Supplied information:
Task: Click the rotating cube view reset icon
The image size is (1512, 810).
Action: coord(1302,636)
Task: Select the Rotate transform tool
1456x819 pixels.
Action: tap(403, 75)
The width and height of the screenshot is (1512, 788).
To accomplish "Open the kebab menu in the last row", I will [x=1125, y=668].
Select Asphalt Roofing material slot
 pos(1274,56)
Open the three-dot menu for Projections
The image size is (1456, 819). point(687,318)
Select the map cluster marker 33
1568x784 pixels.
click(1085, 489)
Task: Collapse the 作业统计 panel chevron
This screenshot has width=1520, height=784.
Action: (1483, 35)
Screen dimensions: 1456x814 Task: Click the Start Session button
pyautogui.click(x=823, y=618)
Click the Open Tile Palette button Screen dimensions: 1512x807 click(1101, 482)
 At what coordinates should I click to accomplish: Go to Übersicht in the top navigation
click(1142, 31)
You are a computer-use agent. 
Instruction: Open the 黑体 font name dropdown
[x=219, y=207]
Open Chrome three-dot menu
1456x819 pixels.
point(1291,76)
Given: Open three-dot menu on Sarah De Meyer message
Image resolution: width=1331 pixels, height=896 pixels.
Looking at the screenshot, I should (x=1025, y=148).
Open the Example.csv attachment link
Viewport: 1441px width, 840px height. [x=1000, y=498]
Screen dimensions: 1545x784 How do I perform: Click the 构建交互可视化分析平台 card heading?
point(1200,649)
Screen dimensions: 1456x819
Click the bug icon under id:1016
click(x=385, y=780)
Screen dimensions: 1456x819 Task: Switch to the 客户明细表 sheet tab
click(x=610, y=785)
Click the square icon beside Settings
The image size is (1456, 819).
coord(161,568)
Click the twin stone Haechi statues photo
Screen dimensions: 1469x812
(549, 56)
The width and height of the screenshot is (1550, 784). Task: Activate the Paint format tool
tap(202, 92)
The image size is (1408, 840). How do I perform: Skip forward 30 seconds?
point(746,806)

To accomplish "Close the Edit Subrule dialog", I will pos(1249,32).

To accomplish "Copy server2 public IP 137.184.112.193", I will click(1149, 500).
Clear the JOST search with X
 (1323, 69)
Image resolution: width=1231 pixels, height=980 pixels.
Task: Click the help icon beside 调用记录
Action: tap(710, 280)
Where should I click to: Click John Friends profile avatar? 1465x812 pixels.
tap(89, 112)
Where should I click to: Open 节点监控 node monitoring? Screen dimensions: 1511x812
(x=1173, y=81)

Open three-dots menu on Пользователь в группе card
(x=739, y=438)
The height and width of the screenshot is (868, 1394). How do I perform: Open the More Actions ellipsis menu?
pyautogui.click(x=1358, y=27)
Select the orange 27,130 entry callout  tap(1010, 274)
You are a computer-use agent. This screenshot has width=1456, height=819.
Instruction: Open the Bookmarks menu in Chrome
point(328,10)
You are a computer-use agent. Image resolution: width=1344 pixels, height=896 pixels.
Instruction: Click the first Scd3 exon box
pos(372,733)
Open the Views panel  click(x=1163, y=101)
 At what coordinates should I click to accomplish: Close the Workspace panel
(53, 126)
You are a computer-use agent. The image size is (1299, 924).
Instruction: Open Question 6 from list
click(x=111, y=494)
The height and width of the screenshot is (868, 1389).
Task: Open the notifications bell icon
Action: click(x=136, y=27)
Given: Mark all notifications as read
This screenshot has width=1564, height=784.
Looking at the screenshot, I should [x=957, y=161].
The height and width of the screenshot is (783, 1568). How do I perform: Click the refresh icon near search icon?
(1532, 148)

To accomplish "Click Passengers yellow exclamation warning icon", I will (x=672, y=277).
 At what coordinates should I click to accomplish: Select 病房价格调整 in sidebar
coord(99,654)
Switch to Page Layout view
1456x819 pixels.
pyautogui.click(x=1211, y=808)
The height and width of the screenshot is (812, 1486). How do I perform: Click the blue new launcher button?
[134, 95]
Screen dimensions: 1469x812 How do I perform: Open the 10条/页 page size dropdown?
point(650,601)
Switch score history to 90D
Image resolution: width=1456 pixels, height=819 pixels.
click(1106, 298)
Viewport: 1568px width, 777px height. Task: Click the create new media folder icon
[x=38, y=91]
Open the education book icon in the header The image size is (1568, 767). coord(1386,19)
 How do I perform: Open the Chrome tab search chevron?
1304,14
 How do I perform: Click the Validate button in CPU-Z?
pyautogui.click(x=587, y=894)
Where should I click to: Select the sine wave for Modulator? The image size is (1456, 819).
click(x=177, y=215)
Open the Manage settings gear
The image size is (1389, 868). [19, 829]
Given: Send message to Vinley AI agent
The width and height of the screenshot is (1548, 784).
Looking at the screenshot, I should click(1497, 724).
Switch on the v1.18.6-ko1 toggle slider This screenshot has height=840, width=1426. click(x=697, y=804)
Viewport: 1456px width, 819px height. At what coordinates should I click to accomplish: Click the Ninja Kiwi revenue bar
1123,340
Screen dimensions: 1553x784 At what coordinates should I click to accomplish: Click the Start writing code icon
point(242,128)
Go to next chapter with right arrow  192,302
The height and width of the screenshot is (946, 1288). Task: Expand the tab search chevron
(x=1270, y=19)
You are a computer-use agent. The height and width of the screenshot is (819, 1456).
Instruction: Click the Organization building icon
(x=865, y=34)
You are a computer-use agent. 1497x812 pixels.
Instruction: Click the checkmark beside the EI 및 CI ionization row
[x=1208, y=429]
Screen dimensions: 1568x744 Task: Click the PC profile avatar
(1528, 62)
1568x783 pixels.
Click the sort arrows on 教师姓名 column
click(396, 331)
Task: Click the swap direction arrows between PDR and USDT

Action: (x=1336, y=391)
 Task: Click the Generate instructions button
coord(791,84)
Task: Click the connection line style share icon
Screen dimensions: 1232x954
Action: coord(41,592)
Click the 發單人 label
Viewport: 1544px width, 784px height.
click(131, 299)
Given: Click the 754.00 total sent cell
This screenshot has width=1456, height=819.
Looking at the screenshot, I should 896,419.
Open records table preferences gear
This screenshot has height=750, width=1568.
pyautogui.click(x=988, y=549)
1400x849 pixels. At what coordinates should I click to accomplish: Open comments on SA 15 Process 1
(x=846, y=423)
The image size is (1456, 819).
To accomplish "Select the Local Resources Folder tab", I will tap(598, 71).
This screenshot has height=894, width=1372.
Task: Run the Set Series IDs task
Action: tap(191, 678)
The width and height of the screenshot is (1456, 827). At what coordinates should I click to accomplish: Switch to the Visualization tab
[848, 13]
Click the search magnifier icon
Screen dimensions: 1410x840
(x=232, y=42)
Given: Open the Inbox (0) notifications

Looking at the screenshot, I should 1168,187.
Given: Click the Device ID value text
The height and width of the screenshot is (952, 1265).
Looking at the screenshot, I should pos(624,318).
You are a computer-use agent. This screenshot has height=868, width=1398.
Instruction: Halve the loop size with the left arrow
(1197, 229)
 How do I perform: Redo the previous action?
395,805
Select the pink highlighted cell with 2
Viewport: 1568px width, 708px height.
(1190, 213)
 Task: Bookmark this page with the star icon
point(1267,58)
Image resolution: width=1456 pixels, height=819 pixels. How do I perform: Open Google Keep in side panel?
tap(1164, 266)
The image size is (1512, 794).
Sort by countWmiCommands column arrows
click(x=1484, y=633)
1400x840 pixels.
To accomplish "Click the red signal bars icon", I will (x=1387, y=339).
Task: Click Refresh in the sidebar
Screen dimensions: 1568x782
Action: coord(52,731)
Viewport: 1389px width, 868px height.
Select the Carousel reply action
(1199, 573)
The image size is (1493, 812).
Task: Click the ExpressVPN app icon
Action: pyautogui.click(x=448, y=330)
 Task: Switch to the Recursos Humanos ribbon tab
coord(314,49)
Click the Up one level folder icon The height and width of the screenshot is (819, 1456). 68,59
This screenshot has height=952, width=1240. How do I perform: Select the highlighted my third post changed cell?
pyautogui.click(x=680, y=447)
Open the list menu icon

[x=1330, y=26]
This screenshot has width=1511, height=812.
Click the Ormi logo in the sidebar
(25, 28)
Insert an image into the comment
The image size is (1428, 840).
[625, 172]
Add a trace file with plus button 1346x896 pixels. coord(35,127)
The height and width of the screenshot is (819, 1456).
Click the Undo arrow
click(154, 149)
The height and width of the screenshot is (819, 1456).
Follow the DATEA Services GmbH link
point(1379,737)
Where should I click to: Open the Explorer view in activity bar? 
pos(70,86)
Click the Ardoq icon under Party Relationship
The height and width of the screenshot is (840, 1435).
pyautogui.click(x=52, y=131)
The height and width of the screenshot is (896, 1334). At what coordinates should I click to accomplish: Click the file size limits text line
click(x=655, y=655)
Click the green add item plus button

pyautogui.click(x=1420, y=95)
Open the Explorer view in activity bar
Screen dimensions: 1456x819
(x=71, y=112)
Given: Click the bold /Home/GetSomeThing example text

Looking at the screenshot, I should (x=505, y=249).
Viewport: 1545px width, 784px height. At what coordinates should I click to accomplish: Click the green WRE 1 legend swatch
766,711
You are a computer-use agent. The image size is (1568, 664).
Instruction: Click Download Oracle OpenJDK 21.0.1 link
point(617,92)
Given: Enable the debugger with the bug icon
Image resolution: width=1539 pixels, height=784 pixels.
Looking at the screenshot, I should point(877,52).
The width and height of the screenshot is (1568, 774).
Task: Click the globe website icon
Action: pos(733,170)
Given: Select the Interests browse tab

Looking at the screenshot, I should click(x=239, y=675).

Activity: With both ends included, please retype exactly the lines from the line containing "Instruction: Click Download" to the final line of the data.

Result below:
Instruction: Click Download Oracle OpenJDK 21.0.1 link
point(617,92)
Given: Enable the debugger with the bug icon
Image resolution: width=1539 pixels, height=784 pixels.
Looking at the screenshot, I should point(877,52).
The width and height of the screenshot is (1568, 774).
Task: Click the globe website icon
Action: pos(733,170)
Given: Select the Interests browse tab

Looking at the screenshot, I should click(x=239, y=675).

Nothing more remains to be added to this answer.